One of the things I've found hard to get used to playing hardbat is the number of points I win on net balls. I don't keep track of these things but I feel like it's doubled or even tripled since my sponge days. It's a bit embarrassing really to be apologizing every fourth or fifth point and naturally people get frustrated after losing a dozen or two points per five set match from net balls. I also give up a fair number of points from topspin drives that tick the net and go long but the numbers here are smaller than the net balls that I win.

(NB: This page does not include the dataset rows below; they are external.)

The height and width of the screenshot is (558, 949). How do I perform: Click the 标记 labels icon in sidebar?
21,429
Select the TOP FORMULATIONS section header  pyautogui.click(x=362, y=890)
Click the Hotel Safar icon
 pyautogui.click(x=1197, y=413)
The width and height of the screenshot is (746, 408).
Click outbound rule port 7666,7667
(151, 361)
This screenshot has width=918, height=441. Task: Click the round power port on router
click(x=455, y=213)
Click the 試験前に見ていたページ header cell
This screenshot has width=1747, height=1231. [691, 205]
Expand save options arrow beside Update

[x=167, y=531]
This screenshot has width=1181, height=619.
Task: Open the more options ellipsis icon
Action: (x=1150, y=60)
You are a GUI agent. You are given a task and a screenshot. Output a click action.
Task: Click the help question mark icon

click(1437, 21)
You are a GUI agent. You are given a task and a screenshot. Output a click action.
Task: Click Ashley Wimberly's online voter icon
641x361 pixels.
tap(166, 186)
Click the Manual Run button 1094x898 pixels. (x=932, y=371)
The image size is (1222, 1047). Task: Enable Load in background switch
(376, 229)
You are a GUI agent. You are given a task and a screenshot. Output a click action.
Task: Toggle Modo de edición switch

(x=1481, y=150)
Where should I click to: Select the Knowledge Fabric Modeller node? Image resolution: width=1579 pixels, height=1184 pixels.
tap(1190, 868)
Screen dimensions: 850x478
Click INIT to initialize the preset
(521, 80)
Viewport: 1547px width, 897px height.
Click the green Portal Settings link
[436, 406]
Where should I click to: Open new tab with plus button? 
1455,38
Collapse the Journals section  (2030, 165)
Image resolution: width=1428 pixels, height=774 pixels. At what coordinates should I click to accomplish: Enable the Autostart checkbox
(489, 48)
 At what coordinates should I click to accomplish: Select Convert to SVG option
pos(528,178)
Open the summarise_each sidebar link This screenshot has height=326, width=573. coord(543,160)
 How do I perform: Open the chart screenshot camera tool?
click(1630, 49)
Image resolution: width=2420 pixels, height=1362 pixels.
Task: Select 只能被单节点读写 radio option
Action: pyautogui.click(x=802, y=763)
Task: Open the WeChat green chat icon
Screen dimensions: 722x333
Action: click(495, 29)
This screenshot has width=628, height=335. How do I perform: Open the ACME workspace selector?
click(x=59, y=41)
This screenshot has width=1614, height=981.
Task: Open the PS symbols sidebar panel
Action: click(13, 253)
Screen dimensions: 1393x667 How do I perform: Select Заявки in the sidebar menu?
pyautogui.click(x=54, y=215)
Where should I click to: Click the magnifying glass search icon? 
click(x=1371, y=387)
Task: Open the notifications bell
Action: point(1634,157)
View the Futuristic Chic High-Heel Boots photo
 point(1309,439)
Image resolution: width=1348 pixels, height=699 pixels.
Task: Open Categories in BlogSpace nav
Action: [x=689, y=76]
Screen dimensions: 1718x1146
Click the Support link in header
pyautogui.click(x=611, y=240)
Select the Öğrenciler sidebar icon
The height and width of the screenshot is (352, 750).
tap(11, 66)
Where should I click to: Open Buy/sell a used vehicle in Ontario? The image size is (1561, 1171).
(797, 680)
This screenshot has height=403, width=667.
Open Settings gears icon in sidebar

The other major frustration paradox with hardbat is the lack of barriers between adjacent table at most of the clubs I play at. The rate at which balls roll/fly/bounce into your court during the course of a match is perhaps one every minute or two. One of the attractions of hardbat is that because of the requirement that you mix defense in with offense you have the opportunity to play much longer points that in a sponge on sponge match. However the longer a rally goes the more likely it's going to be interrupted by a let call because of a foreign ball rolling across the stage. This limits the length of a rally in practice to maybe 10 or 20 strokes total with the longest, most dramatic rallies almost always ending in a let call. In order to offset this I've learned to not call a let ever when a ball rolls into my court because often if I don't call it my opponent won't either and the rally can go on a bit longer.
Rating-wise I'm stuck at the 1000 level for now. Overhitting and missing easy shots are the culprit. I also seem to have not really adjusted to the racket yet. Amazing after five months playing with it but I think it's true. On a basic level I still expect a sponge to be there with a lovely catapult and spin reversal effect to do some of the work for me. But no, the ball is met with nothing but wood and pimple and these simply shrug and look over their shoulders as if to say "Aren't you going to do anything with this ball?"